You can use any of the following operations with correlation rules.

  • GetCorrelationConfig.
    curl-X GET 
    -H "Authorization: Bearer $(gcloud auth --impersonate-service-account=$SA_EMAIL print-access-token)"
    -H "Content-Type: application/json; charset=utf-8"
    "https://$ENDPOINT/v1/projects/$PROJECT/locations/$LOCATION/correlationConfig"
  • UpdateCorrelationConfig. Sample body request, if it is saved in a updated_corr_config.json:
    {
    "fullConversationConfig": {
    "correlationRules": [
      {
        "joinKeyExpression": "conversation.labels.uui",
        "active": true
      }
    ]
    }
    }
  • TestCorrelationConfig. Your payload should specify the sample conversation details besides the correlation rule to test. Example:
    {
    "correlationConfig": {
    "fullConversationConfig": {
      "correlationRules": [
       {
          "joinKeyExpression": "conversation.agent_id",
         "active": true
        }
      ]
    }
    },
    "filter": "agent_id="agent_007"",
    "maxSampleCount": 100
    }

Console

  1. Navigate to the CX Insights console, sign in, and select your project. CX Insights console
  2. Click settingsSettings > Correlation Config.
  3. Click Save.

Administrators can define and manage CorrelationRule entries within the CorrelationConfig. You can test your correlation rules by selecting conversations. Test results are added to a dataset for review.

CEL example

Link by callId from Dialogflow:

join_key_expression:
// Extracts 'callId' from Dialogflow parameters, falls back to conversation name.
default(conversation.runtime_annotations.map(a,
  a.dialogflow_interaction.detect_intent_response_v3.query_result.parameters)
  .filter(p, has(p.callId))
  .map(p, p.callId)
  .first_element_or_empty_string(), conversation.name)

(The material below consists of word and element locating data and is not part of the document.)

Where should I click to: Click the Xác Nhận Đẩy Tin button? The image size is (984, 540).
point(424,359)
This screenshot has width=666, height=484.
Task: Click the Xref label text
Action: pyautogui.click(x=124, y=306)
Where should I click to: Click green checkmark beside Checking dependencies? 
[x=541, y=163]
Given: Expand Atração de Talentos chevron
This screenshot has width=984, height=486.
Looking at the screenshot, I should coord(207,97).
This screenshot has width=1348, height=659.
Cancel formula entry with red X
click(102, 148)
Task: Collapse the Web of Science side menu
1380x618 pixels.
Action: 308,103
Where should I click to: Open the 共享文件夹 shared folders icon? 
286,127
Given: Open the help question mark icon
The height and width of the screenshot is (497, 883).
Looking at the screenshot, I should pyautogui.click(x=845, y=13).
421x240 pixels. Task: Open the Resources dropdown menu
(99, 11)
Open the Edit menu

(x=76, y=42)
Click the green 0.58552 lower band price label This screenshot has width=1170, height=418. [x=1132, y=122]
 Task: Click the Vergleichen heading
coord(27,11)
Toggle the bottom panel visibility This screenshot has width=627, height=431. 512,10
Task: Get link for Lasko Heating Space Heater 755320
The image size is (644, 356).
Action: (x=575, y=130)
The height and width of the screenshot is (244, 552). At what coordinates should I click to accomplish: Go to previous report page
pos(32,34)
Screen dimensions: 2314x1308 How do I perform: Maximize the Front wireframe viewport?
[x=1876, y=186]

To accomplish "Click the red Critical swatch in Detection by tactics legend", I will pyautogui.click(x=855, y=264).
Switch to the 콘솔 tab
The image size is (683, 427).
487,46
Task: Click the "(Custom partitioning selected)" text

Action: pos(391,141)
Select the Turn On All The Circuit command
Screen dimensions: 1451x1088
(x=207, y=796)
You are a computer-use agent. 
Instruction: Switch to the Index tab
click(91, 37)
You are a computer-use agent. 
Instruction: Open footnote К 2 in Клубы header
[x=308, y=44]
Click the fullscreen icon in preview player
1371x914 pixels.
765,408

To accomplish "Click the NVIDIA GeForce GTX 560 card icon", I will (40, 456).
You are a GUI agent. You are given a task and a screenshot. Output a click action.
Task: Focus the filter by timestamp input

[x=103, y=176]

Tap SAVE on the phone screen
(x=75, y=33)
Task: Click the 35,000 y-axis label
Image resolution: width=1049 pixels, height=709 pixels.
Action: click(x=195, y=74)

Segment and conversation-level analysis

With CX Insights you can analyze conversations at different granularities, including both per-segment and per-conversation analysis for all features.

  1. Navigate to the CX Insights console, sign in, and select your project. CX Insights console
  2. Click settingsSettings, and choose your analysis granularity. Your choice applies to future analyses and can be applied retroactively, with potential additional costs.
  3. Click Save.

The Conversation Hub and Quality AI pages in the console compare conversation- and segment-level data, and indicate the multisegment structure of linked conversations.

Filter metrics and analysis

To target specific levels of analysis in the API or console, use the following filters.

Segment-level view

The goal of this view is to analyze specific parts of an interaction, such as a single agent's turn. Use the correlation_info.correlation_types:SEGMENT parameter to filter the segment level view.

Full conversation view

Use this view to analyze the complete customer journey, whether it consists of linked or standalone conversations. Use the correlation_info.correlation_types:FULL parameter to filter the full conversation view.